Select all lines holding the word "screenshot" from the entries that follow.

Stored data:
━━━━━━━━━━

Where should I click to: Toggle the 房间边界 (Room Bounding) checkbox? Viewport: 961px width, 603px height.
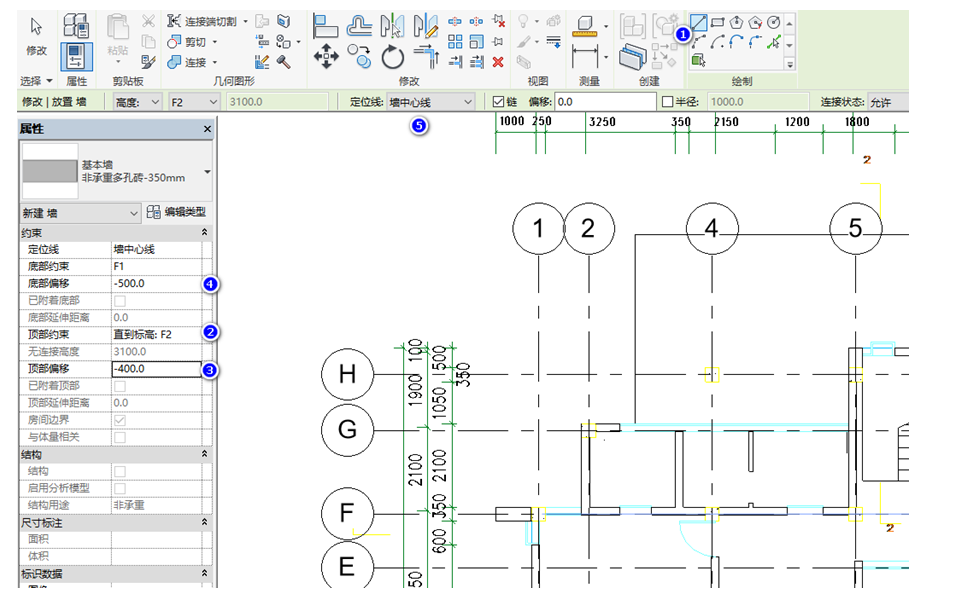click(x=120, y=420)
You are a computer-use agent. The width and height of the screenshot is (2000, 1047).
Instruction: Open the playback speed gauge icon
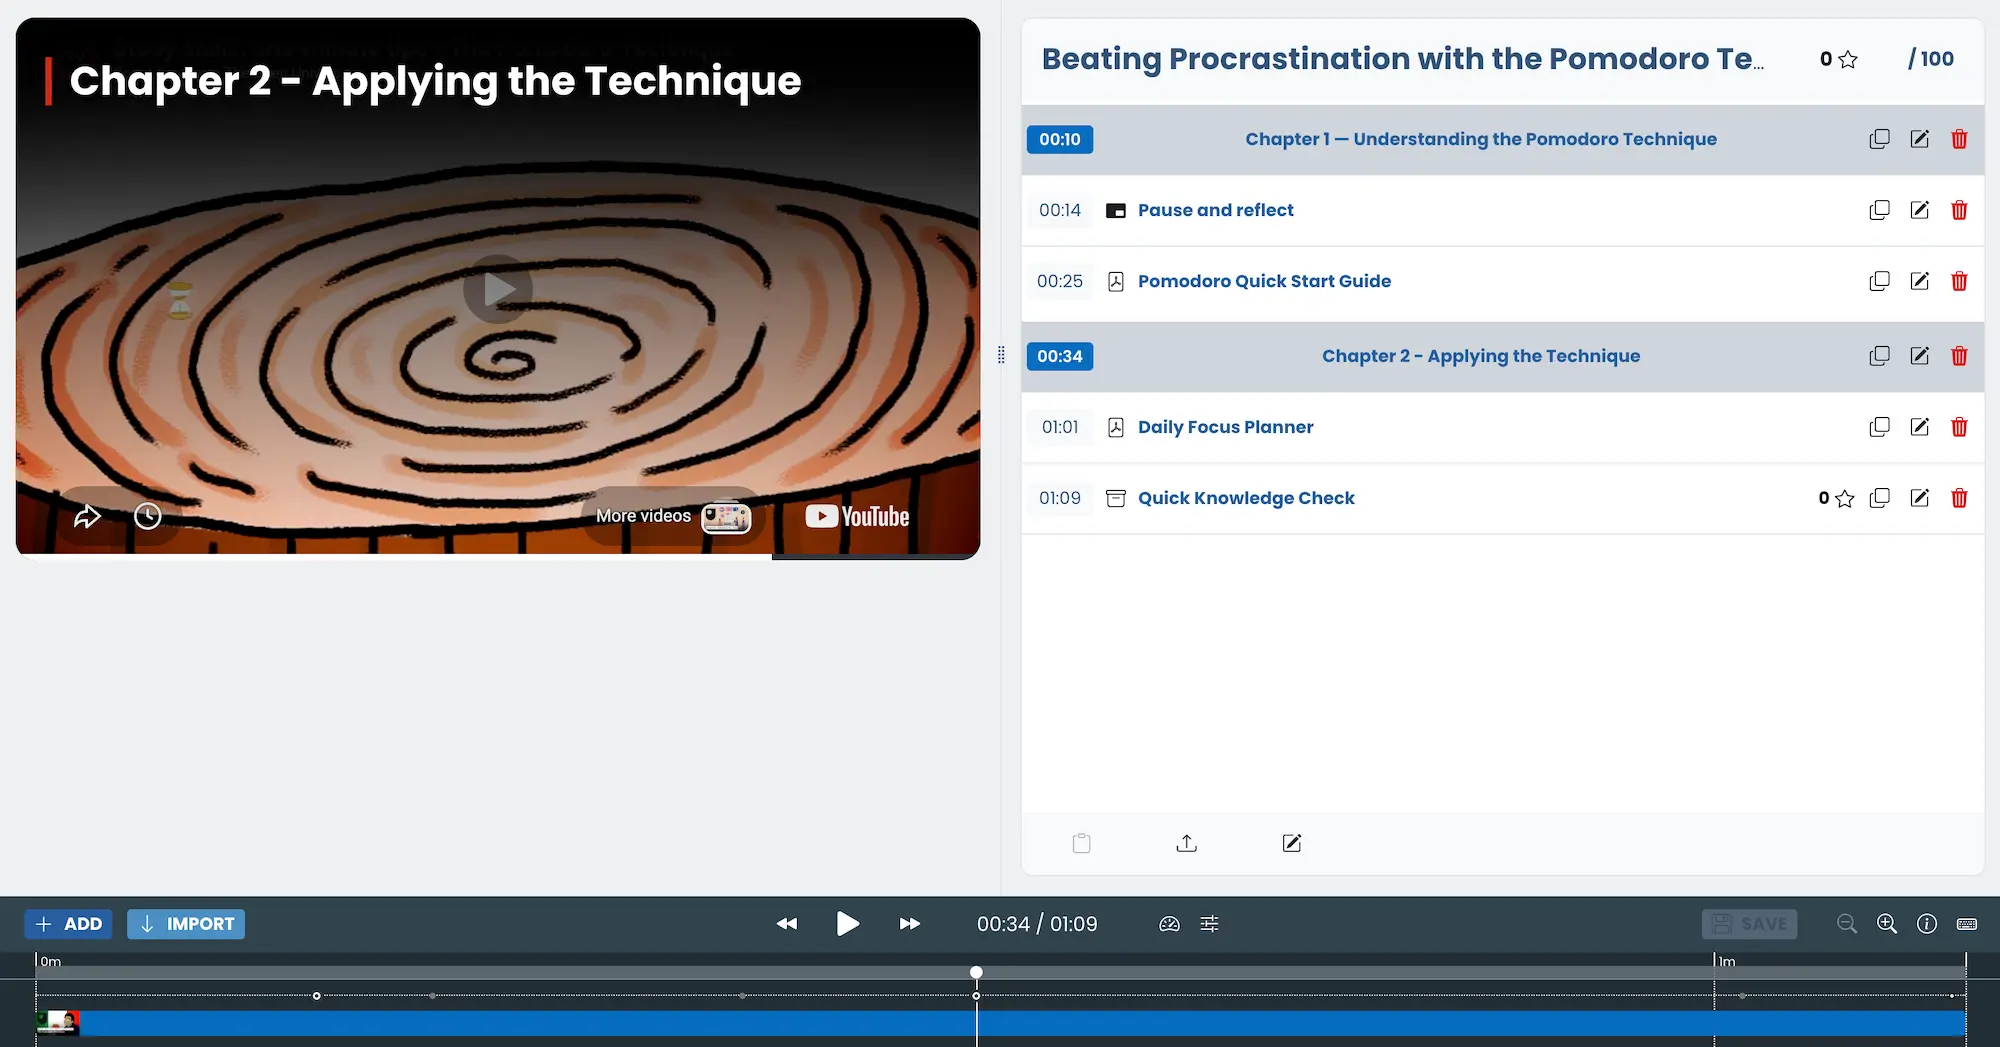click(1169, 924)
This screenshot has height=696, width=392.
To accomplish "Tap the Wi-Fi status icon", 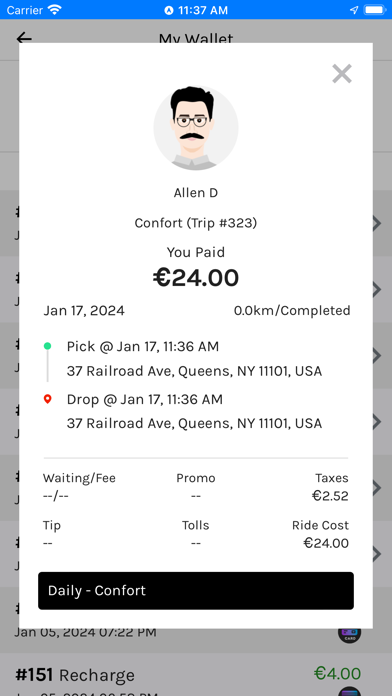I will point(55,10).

━━━━━━━━━━

ANSWER SECTION:
You are a computer-use agent. The width and height of the screenshot is (2000, 1047).
This screenshot has height=696, width=392.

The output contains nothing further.